### Determine the most important feature with a Decision Tree (Section 6.5)
* Zweck: Die Vorteile des einfachen Aufbaus eines Decision Trees aufzeigen. Auslesen der Wurzel Decision um das aussagekräftigste Feature zu bestimmen.
* Matrix: Klassifikationsmatrix auf aktuellem Stand "current", sowie mit Feature History des mozilla-central Repository
* Features: Includes, Function Calls, Definitions, Names, Conditions
* Modell: Decision Tree Classifier

#### Setup
* Training-Set/Test-Set: Stratified sampling auf einer Matrix (2/3 : 1/3)

#### Results
Tabellarische Auflistung des aussagekräftigsten Features für verschiedene Arten von Features bei "current" und Feature History. Zusätzliche für jede Feature Art die Precision und Recall.

In [7]:
import time
import matplotlib.pyplot as plt
import numpy as np
from prettytable import PrettyTable

from imports.matrix_helper import MatrixHelper
from imports.prediction_helper import PredictionHelper
from sklearn.metrics import precision_recall_curve

matrix_helper = MatrixHelper()

features = [('incl', 'Includes'), ('cond', 'Conditions'), ('defs', 'Definitions'), ('names', 'Names'), ('calls', 'Function Calls')]
table = PrettyTable(['Features', 'Precision', 'Recall', 'Most important feature', 'time for fitting'])
table.align["Features"] = "l"
table.align["Most important feature"] = "l"
counter = 1

for feature in features:
    for h_type in ['current', 'history']:
        # Read pickle
        matrices = matrix_helper.load_from_parse('data/matrices/matrix_cla_{}_{}.pickle'.format(feature[0], h_type))

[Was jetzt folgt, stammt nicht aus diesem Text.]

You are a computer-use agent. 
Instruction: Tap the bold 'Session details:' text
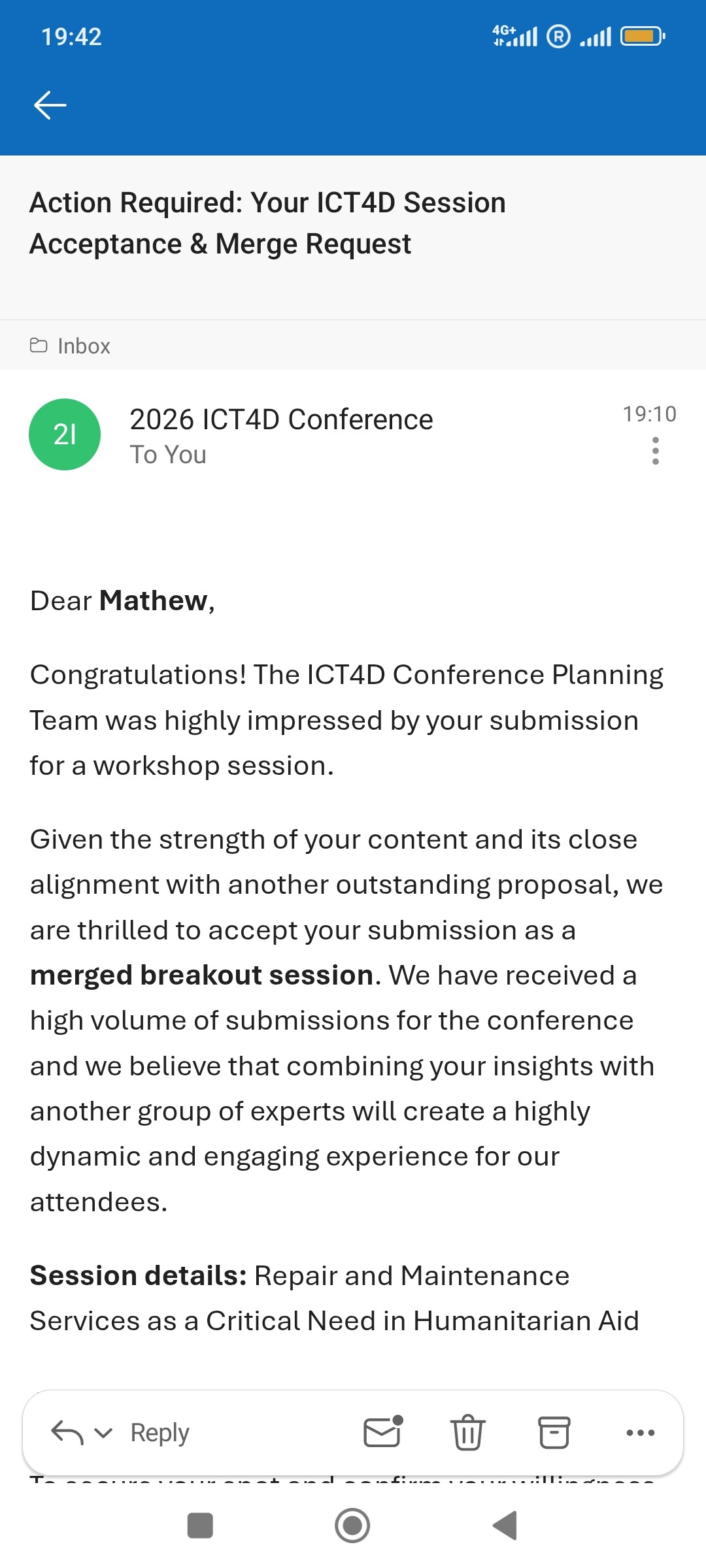tap(139, 1275)
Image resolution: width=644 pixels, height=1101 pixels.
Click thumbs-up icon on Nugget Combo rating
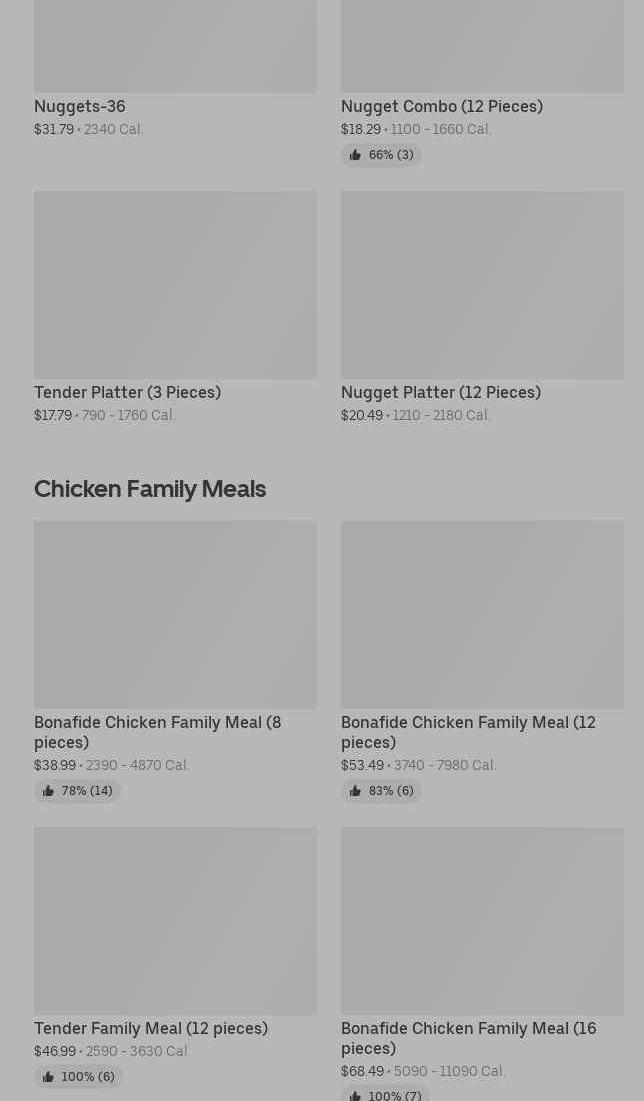click(355, 155)
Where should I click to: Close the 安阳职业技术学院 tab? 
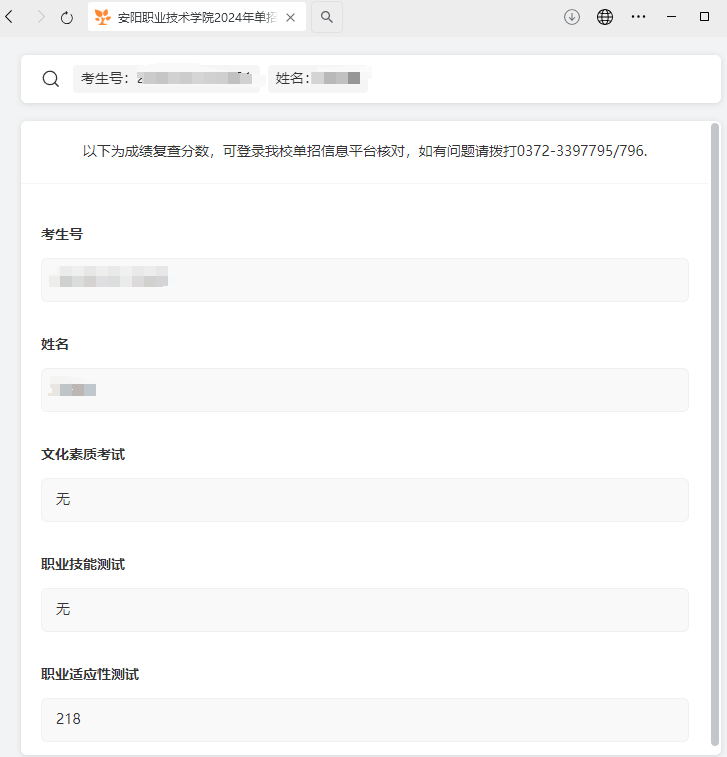[290, 17]
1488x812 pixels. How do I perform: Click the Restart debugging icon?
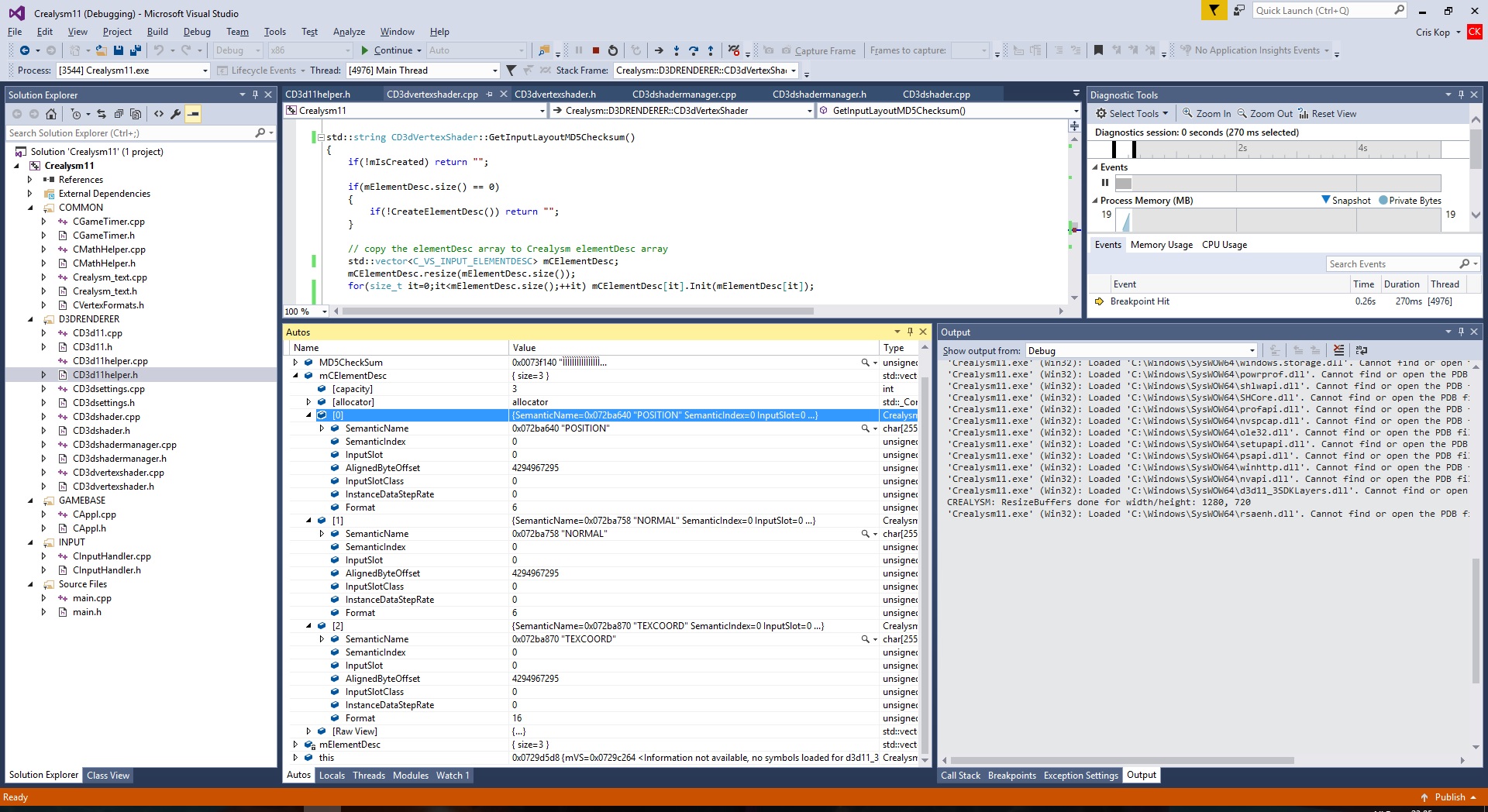point(613,50)
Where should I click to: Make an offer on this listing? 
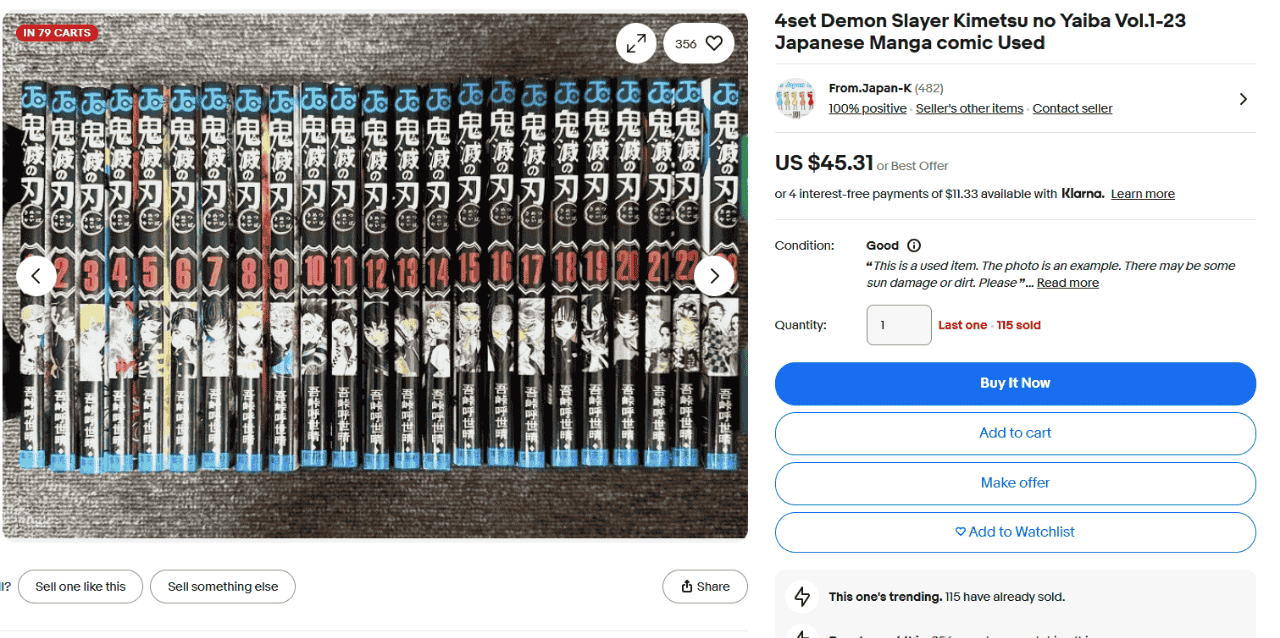tap(1014, 483)
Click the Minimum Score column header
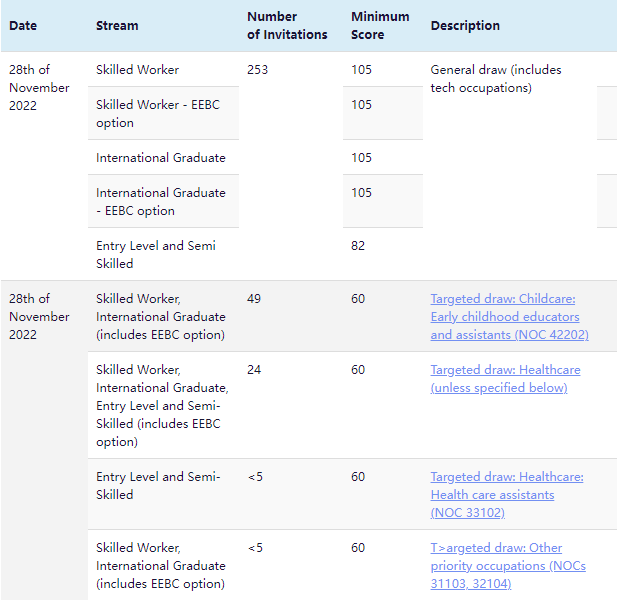 (x=380, y=25)
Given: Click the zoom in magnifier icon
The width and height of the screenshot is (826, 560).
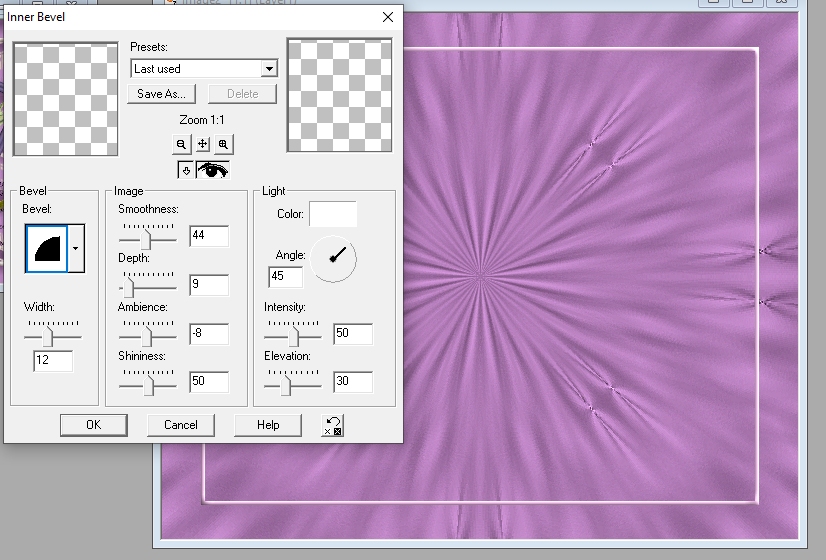Looking at the screenshot, I should (223, 144).
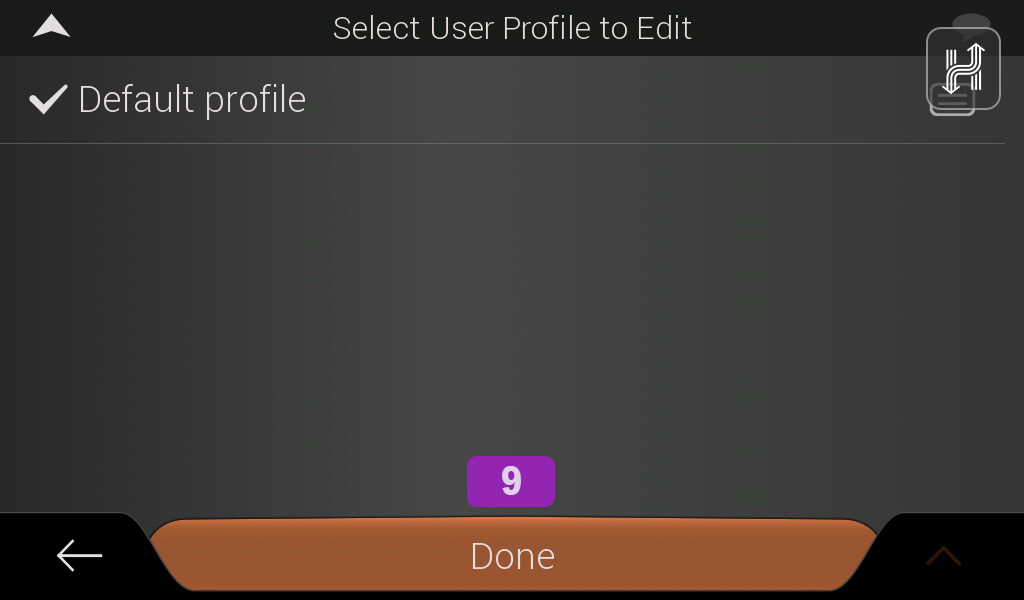Click the number 9 purple label

pos(511,481)

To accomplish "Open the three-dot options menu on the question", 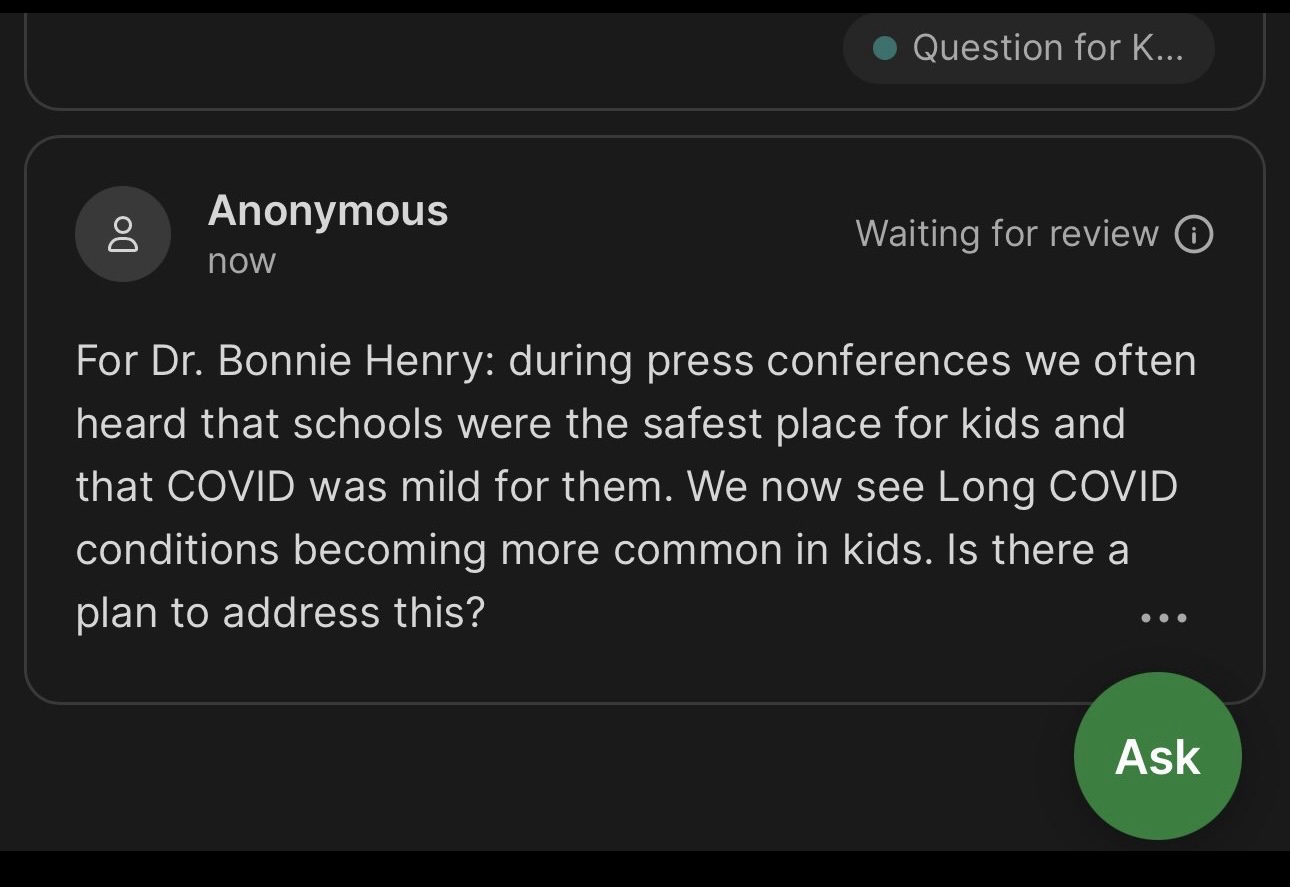I will tap(1164, 618).
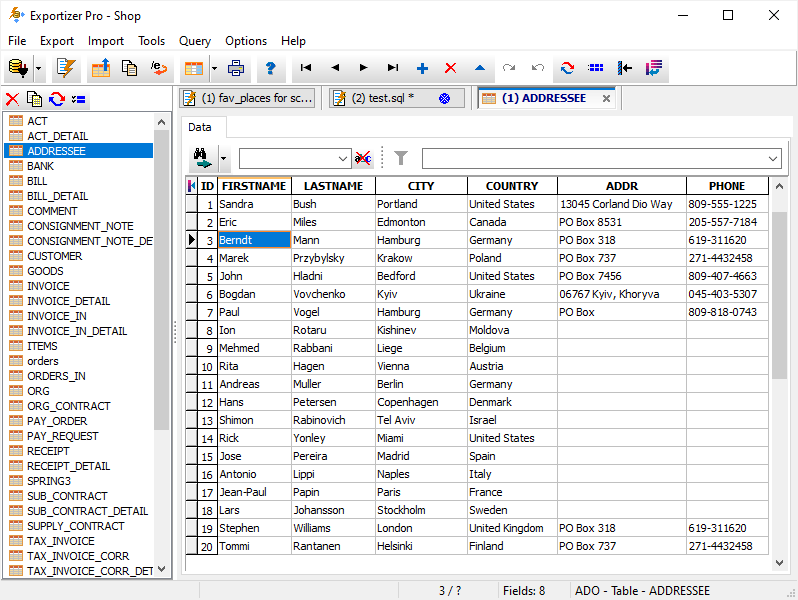Click the blue refresh data icon in main toolbar
The image size is (798, 600).
(567, 69)
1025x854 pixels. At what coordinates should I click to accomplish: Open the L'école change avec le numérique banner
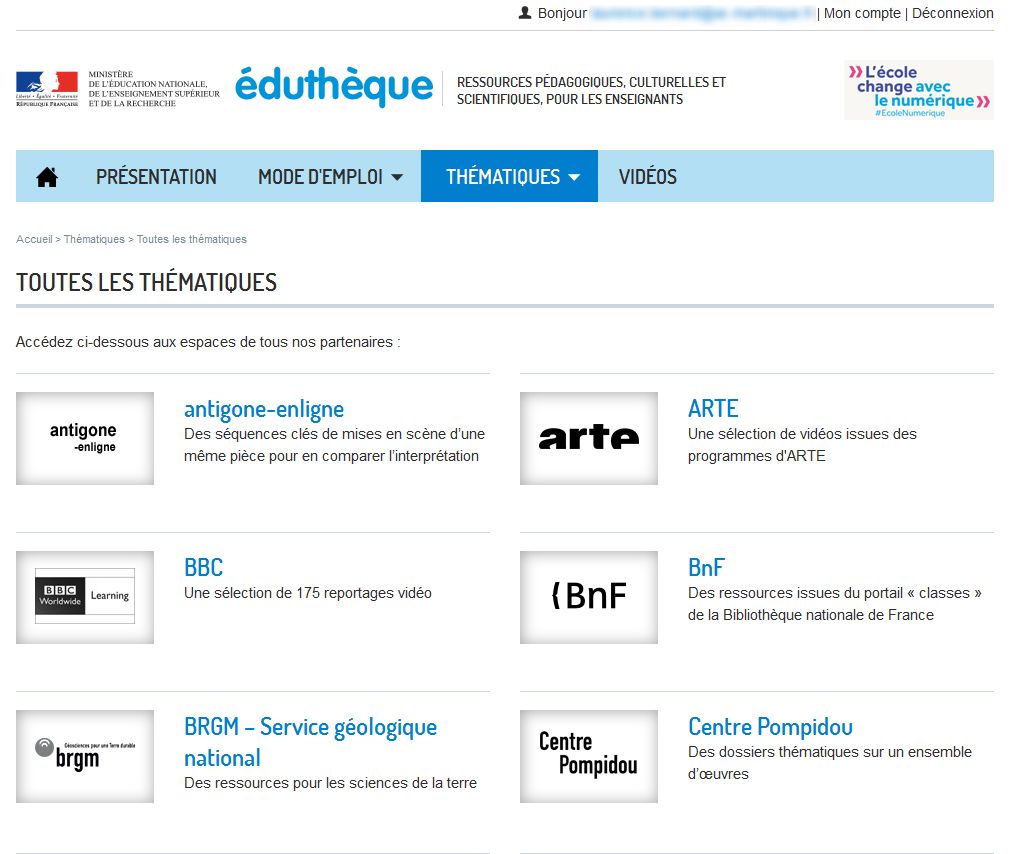coord(918,90)

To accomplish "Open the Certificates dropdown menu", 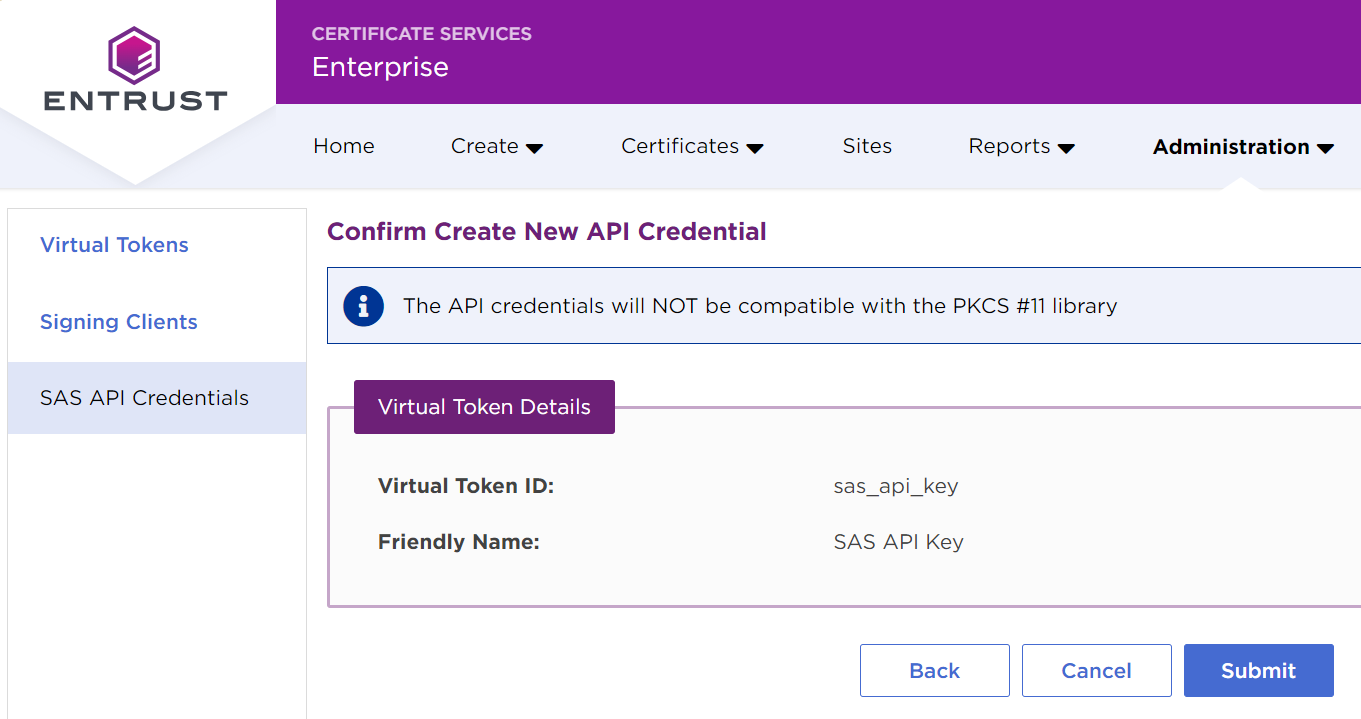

        # Instantiate Prediction Helper Class and predict values for compare matrix with a DT
        prediction_helper = PredictionHelper()
        prediction_helper.calculate_validation_compare_matrix(matrices, sampling_factor=(2.0/3), model_type='DT')
        compare_matrix = prediction_helper.get_compare_matrix()

        # Compute Precision-Recall
        precision, recall, thresholds = precision_recall_curve(np.array(compare_matrix[:, 2], dtype='f'), np.array(compare_matrix[:, 1], dtype='f'))

        feature_name = "{} ({})".format(feature[1], h_type)
        precision = "{:.3f}".format(precision[1])
        recall = "{:.3f}".format(recall[1])
        time = "{:.2f}min".format((prediction_helper.time_fitting / 60.0))
        
        table.add_row([feature_name, precision, recall, prediction_helper.most_important_feature, time])
        print(' * {} - done {}/{}'.format(feature_name, counter, 2 * len(features)))
        counter += 1
print(table)

 * Includes (current) - done 1/10
 * Includes (history) - done 2/10
 * Conditions (current) - done 3/10
 * Conditions (history) - done 4/10
 * Definitions (current) - done 5/10
 * Definitions (history) - done 6/10
 * Names (current) - done 7/10
 * Names (history) - done 8/10
 * Function Calls (current) - done 9/10
 * Function Calls (history) - done 10/10
+--------------------------+-----------+--------+------------------------+------------------+
| Features                 | Precision | Recall | Most important feature | time for fitting |
+--------------------------+-----------+--------+------------------------+------------------+
| Includes (current)       |   0.456   | 0.367  | nsContentUtils.h       |     1.81min      |
| Includes (history)       |   0.569   | 0.554  | jscntxt.h              |     2.36min      |
| Conditions (current)     |   0.600   | 0.156  | DEBUG                  |     9.31min      |
| Conditions (history)     |   0.733   | 0.324  | DEBUG                  |